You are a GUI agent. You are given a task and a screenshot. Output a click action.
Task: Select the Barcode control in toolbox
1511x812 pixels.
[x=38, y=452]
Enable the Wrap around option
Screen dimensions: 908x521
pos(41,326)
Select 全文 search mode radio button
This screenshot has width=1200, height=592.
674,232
########################################
§ What is being asked
Every piece of the data is to be set down again exactly.

§ Task output
You are a GUI agent. You are given a task and a screenshot. Output a click action.
Task: Select the Barcode control in toolbox
1511x812 pixels.
[x=38, y=452]
Enable the Wrap around option
Screen dimensions: 908x521
pos(41,326)
Select 全文 search mode radio button
This screenshot has width=1200, height=592.
674,232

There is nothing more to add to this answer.